_REQUIREMENTS_
Copy out the rows below word for word, starting with the line containing "At what coordinates should I click to accomplish: Check" and going on through the line containing "Looking at the screenshot, I should point(295,1200).", and nothing else.

= = = = =

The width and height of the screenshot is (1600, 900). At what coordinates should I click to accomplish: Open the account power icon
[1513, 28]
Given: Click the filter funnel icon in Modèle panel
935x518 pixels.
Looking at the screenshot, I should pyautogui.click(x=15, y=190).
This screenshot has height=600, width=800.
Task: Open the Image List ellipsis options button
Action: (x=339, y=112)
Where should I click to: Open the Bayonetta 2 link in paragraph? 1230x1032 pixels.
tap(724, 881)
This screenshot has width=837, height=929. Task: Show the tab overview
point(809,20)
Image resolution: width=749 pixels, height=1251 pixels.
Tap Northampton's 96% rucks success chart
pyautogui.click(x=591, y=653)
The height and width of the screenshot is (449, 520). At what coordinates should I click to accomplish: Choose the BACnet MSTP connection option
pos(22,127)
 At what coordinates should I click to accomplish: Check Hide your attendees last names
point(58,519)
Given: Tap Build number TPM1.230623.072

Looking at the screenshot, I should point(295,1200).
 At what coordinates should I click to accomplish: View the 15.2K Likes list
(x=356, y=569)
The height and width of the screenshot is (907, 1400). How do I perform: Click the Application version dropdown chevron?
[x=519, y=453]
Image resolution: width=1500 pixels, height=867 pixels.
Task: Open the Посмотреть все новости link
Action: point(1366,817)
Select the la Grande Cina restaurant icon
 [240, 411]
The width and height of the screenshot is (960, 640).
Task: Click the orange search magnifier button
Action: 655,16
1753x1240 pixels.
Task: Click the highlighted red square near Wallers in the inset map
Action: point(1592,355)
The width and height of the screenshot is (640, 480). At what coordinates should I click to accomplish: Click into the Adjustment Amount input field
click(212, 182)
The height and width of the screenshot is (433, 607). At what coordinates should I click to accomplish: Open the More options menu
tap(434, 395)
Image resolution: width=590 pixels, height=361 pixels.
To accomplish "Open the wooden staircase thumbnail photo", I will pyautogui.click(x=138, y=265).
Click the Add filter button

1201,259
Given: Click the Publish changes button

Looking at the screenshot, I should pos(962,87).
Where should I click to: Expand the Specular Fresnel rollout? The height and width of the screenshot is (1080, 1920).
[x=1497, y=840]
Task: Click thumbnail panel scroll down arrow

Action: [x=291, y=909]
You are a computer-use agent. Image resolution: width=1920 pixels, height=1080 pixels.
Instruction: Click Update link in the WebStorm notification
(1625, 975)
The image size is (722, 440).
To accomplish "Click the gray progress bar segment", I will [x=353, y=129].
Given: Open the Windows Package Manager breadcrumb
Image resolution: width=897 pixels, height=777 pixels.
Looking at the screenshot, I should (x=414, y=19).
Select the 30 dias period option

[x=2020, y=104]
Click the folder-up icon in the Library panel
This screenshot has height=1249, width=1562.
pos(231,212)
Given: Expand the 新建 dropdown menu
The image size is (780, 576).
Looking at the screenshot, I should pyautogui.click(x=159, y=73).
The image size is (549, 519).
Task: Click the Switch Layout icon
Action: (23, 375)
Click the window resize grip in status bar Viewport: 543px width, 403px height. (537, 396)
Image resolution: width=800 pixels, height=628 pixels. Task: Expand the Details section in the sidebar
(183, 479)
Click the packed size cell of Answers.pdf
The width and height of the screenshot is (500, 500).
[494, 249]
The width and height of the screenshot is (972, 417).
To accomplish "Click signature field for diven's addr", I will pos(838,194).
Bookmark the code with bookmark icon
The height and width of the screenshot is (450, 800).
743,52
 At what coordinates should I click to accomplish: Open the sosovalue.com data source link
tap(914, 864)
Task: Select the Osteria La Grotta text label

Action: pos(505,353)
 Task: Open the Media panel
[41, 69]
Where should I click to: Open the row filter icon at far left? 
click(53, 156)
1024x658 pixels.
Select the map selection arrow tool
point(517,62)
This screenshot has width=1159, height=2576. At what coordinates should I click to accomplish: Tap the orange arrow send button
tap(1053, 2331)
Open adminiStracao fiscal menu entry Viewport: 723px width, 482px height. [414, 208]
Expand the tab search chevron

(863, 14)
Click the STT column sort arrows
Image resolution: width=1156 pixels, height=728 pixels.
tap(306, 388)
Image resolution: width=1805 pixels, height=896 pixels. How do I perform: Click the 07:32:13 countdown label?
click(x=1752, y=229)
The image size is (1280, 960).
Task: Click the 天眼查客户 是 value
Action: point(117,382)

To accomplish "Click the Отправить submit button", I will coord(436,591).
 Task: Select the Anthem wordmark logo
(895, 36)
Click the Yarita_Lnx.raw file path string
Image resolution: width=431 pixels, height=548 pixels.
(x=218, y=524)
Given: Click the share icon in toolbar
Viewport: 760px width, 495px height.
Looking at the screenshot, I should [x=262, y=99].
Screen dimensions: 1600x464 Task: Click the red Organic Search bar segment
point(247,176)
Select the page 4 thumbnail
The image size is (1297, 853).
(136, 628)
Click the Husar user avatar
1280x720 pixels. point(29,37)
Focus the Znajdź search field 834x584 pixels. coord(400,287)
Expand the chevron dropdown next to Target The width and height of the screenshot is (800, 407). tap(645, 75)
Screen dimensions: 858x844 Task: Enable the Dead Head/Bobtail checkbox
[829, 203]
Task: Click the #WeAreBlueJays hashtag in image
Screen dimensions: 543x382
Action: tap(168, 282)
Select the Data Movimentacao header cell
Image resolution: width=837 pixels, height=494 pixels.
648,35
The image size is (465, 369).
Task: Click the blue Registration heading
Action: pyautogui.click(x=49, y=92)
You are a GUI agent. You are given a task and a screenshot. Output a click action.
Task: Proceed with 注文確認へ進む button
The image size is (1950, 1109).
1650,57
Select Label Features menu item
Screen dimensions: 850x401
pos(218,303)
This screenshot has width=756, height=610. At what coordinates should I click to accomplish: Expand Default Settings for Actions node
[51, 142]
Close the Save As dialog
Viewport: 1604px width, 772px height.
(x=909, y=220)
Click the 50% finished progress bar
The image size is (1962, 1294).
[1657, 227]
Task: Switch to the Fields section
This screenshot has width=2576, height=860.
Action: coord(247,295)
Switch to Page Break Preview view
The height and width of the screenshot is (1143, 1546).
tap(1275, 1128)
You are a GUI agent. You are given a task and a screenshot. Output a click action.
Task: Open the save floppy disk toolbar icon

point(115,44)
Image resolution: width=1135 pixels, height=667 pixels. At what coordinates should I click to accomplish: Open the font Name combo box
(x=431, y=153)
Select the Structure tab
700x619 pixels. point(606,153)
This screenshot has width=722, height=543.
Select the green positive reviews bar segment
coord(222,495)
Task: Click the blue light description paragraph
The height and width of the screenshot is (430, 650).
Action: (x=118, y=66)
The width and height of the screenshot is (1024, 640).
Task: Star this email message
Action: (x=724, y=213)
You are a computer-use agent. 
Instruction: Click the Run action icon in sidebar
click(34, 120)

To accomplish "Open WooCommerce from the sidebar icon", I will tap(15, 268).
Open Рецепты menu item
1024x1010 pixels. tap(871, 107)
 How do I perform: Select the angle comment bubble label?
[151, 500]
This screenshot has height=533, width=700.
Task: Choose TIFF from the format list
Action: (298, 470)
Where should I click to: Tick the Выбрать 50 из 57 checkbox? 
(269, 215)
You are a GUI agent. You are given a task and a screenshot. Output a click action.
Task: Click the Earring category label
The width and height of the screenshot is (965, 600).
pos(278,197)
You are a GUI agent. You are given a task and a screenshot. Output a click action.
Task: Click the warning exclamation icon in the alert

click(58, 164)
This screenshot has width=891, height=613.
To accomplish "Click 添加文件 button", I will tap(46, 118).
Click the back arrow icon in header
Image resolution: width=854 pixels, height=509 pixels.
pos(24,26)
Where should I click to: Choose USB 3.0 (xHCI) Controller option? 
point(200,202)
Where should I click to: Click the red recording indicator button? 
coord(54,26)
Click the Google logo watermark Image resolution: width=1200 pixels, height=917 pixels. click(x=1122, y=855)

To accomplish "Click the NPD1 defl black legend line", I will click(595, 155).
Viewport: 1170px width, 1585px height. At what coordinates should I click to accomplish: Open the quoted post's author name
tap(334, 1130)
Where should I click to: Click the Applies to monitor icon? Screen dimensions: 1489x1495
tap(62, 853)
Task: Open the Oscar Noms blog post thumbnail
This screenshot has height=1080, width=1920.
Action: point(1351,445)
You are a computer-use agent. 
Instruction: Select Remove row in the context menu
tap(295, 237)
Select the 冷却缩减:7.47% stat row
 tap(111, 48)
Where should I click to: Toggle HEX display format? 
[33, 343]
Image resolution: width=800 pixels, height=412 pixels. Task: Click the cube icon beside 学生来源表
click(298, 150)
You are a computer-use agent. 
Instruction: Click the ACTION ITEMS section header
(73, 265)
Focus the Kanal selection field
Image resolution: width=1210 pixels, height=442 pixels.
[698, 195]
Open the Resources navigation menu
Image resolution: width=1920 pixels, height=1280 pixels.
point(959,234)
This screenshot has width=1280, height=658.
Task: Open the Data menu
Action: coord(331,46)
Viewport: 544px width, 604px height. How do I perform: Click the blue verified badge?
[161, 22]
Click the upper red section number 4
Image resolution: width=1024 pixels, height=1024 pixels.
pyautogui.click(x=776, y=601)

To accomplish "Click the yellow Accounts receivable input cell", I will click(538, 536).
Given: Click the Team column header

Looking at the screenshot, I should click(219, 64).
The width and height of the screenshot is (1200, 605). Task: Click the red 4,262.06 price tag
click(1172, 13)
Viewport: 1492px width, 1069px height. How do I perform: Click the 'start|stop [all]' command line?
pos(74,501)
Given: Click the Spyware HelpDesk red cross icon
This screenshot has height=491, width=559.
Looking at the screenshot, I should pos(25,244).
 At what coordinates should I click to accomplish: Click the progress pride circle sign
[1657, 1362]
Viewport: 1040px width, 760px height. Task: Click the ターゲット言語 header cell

= = = = =

_COMPLETED TASK_
 At what coordinates should I click to accomplish: Check Hide your attendees last names
point(58,519)
Given: Tap Build number TPM1.230623.072

Looking at the screenshot, I should point(295,1200).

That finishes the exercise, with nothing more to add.